JAKARTA (LB)–Anggota Komisi A DPRD DKI (Dewan Perwakilan Rakyat Daerah Daerah Khusus Ibukota Jakarta Fraksi PSI (Partai Solidaritas Indonesia) Kevin Wu angkat suara terkait fenomena Pungli (pungutan liar), terutama oleh berbagai Ormas (organisasi kemasyarakatan) yang jadi momok bagi masyarakat.
“Pertama, saya memberi apresiasi kepada masyarakat yang berani speak-up ya.
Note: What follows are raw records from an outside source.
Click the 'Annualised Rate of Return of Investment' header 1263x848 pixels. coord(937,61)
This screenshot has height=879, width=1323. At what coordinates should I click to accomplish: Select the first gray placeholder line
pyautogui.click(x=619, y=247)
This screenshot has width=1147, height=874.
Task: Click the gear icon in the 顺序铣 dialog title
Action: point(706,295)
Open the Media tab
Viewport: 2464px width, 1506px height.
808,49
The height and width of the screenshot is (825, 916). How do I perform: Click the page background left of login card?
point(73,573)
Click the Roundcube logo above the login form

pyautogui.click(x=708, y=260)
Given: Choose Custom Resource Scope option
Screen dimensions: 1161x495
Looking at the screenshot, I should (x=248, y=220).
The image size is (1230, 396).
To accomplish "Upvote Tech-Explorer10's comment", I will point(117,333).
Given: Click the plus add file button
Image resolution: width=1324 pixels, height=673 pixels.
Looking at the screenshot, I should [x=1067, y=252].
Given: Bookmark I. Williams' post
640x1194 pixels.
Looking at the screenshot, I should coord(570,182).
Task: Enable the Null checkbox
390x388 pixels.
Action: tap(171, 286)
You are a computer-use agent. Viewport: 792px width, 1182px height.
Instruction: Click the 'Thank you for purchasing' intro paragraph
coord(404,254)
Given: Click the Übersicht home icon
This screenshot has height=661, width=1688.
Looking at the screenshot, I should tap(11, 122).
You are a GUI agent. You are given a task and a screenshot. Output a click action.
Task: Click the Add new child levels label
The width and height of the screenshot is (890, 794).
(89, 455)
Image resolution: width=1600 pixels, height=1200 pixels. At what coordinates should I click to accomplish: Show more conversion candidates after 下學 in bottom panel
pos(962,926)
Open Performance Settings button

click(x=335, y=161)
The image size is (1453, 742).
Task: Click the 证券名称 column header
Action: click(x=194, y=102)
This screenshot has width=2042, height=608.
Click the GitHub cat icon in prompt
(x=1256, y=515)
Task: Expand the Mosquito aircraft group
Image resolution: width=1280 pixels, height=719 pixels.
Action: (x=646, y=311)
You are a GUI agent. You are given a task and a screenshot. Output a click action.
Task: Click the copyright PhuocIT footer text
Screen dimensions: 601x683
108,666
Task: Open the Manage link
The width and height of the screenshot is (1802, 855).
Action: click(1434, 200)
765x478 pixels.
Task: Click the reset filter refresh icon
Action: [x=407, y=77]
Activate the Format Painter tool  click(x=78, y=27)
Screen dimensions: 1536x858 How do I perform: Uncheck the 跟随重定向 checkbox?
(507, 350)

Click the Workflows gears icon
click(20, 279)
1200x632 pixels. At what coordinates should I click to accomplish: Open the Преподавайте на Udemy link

Dalam hal ini, adalah para pedagang kaki lima yang kalau mereka sampai berani speak-up ini kan sudah satu kondisi yang mungkin di titik akhir batas kesabaran mereka,” ujar Kevin Wu, dalam keterangan tertulisnya, Kamis (15/5/2025).
Menurut Kevin, aparat keamanan dalam hal ini TNI (Tentara Nasional Indonesia) atau Polri beserta Satpol PP (Satuan Polisi Pamong Praja) harus bertindak untuk mengayomi dan melindungi kelompok masyarakat yang terdampak oleh pungli itu.
“Nah ini harusnya jadi momentum bagi para aparat, khususnya dalam hal ini aparat keamanan untuk ketika kelompok masyarakat sudah berani bersuara jangan dibiarkan mereka ini melawan sendirian, melawan kesemena-menaan, dan melawan ketidakadilan,” imbuhnya.
“Karena itu di Komisi A kami meminta para aparat keamanan, khususnya dari TNI/Polri kemudian dari Satpol PP harusnya sudah menjemput apa yang sudah mereka lakukan ini. Harus ada tindakan tegas, hukum perlu ditegakkan,” lanjutnya.
Kevin juga mengungkapkan bahwa pihaknya akan memanggil pihak-pihak yang terkait dengan kondisi para pedagang pula, seperti Pasar Jaya yang mengelola tempat-tempat para pedagang berjualan. Ia juga akan turun ke lapangan untuk mendengar langsung permasalahannya dari masyarakat.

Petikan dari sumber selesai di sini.